Background. Changes to an organ can occur at the time of brain death and a series of inflammatory proteins are generated within the organ.  It is not known whether this inflammatory similarly affects the kidneys from extended (ECD) and standard (SCD) criteria donors and because we have previously reported that preimplantation kidney biopsies from ECD donors have a heavier inflammatory profile when compared with SCD donors. In the present study we extended our results using great number of genes and seeking to identify some immunologic pathways involved in the mechanism of sterile inflammation.
Methods. Pretransplant kidney biopsies (Bx) were obtained from ECD (n=40) and SCD (n=40). Gene expression profile measured by Real Time qPCR Array representing expression levels of genes indicative of inflammation (IL-10, IL-1b, TNF-α, MCP-1, NFK-b, TLR-4, HMGB1, IFN-gamma, TGF-b, Myd-88),  cytoprotection  (HO-1, HIF-1a), apoptose (CASP-1) and intercellular adhesion (ICAM-1 ) and correlated with donor variables.
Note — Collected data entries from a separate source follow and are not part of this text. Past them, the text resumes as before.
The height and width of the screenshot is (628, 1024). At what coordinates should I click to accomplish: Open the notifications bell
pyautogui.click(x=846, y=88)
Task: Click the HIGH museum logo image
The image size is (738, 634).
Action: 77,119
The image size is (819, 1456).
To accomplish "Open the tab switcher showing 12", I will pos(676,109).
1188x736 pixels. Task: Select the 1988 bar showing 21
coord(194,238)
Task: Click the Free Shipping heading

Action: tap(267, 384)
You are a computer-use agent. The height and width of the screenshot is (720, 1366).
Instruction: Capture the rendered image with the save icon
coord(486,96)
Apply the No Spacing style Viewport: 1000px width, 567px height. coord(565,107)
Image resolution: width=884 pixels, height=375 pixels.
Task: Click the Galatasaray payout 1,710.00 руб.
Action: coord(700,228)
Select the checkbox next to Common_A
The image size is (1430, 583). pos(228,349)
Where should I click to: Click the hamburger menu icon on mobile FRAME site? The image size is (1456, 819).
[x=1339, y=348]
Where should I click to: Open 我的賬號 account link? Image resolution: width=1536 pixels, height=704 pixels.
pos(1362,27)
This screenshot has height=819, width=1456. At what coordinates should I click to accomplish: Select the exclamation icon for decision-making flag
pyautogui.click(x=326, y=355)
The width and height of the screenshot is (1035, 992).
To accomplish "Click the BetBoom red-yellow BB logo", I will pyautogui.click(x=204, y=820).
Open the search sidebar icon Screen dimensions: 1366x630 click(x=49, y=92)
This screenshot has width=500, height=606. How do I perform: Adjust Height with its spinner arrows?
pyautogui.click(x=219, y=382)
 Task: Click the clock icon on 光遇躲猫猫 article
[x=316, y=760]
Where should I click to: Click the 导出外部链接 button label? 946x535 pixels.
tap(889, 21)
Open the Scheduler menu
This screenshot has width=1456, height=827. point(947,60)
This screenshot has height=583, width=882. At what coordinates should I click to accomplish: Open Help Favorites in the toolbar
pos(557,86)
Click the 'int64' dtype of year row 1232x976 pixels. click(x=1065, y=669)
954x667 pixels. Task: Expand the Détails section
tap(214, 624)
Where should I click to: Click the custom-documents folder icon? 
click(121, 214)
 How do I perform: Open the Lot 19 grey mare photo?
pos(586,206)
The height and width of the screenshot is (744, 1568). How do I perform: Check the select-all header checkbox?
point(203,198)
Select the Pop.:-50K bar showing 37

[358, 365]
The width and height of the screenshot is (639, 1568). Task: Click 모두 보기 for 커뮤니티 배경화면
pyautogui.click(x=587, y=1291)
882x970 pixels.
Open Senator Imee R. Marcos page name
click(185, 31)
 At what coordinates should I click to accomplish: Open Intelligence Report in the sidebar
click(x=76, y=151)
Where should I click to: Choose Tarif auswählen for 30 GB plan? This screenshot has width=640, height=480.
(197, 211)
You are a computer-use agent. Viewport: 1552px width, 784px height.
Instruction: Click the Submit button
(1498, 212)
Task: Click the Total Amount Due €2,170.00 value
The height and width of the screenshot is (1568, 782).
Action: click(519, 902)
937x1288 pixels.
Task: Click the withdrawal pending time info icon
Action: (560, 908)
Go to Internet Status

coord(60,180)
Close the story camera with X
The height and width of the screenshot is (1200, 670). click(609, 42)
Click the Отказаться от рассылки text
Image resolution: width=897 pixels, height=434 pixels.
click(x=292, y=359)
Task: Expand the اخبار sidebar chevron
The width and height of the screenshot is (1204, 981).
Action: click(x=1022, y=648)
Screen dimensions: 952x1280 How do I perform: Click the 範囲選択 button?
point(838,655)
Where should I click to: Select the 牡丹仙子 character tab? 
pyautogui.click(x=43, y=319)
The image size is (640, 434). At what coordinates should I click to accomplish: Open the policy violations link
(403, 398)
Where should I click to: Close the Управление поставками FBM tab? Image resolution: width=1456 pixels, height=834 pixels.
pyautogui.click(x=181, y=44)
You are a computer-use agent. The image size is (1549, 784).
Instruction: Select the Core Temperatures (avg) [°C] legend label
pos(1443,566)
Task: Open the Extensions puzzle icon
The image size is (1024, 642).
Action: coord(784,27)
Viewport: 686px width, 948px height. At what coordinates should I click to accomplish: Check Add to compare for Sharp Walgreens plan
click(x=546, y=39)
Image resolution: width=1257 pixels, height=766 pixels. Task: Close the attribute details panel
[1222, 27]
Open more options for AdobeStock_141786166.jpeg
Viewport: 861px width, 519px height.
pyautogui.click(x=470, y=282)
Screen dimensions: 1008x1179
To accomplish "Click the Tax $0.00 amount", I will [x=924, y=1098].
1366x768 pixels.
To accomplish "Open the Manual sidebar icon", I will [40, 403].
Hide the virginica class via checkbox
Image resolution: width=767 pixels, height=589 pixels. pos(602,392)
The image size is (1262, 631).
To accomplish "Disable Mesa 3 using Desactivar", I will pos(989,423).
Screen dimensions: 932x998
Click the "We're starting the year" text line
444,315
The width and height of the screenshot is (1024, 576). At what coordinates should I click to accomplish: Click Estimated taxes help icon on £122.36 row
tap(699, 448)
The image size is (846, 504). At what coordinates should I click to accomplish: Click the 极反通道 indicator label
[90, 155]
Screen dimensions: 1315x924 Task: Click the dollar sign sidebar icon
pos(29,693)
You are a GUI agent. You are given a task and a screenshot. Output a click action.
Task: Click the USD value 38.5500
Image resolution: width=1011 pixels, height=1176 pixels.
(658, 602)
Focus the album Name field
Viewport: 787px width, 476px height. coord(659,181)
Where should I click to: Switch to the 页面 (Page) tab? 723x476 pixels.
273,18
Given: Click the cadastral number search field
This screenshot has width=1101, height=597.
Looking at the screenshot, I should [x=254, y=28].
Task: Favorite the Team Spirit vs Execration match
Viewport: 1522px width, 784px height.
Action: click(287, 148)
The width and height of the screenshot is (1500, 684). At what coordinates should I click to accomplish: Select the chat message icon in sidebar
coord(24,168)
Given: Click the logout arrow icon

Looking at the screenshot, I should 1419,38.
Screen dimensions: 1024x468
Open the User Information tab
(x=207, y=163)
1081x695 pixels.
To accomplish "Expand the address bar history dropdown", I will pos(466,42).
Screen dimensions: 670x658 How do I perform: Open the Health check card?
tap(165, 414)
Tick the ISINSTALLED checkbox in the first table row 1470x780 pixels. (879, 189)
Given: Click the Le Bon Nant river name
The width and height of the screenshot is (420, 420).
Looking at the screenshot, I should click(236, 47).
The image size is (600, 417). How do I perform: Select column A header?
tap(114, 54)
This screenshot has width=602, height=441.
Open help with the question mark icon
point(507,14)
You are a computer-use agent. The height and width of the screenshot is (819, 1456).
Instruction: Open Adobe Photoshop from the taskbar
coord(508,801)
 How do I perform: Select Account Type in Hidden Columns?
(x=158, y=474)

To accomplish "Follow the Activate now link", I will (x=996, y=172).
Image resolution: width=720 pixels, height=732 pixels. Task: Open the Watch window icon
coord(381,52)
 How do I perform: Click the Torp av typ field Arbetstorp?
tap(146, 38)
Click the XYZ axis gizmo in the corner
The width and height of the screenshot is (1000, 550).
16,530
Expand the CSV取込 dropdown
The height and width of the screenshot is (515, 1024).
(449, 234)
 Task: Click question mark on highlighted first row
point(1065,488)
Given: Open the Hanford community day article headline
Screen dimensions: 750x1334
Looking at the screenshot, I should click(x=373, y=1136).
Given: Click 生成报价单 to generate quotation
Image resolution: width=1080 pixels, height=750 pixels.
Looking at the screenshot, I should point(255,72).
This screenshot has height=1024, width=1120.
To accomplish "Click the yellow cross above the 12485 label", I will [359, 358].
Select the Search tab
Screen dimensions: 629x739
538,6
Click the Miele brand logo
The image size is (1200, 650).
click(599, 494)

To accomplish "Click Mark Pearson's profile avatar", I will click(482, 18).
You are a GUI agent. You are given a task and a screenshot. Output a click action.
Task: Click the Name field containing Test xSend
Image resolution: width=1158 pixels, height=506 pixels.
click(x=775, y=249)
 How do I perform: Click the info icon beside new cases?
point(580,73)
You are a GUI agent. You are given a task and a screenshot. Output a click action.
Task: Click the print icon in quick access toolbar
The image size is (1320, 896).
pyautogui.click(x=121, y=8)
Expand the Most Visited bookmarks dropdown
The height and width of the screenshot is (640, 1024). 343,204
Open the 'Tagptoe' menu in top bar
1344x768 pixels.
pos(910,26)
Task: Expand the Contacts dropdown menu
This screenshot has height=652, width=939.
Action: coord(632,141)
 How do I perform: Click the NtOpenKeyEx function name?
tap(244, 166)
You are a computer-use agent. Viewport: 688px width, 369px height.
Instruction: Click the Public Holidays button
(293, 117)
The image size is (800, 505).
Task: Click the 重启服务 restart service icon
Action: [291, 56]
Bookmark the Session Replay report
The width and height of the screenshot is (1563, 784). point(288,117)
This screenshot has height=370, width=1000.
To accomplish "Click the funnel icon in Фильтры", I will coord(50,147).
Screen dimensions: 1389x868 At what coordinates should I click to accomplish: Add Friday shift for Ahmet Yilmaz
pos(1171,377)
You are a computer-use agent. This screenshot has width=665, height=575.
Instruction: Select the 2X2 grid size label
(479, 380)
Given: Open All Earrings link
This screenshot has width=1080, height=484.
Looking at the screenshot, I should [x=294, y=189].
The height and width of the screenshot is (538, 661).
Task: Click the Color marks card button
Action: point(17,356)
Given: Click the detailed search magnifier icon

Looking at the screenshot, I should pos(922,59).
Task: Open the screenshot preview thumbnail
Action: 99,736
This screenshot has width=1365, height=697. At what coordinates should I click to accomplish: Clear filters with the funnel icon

Results. ECD donors were older had more cerebrovascular accident, arterial hypertension and diabetes (p<0.01) and recipients of ECD kidneys had renal function and 24h proteinuria worst 1 year after transplantation (p<0.006). Genes IL-10, IL-1 β, TLR-4, HMGB-1, HIF-1 and CASP-1 were significantly more expressed in biopsies from ECD than SCD. Presence of DGF, acute rejection, was not associated with any individual transcript. Conclusions: The present results confirm and expand our previous findings that ECD kidney is highly inflamed when compared with SCD and that a Myd-88 independent pathway of innate immunity may be activated.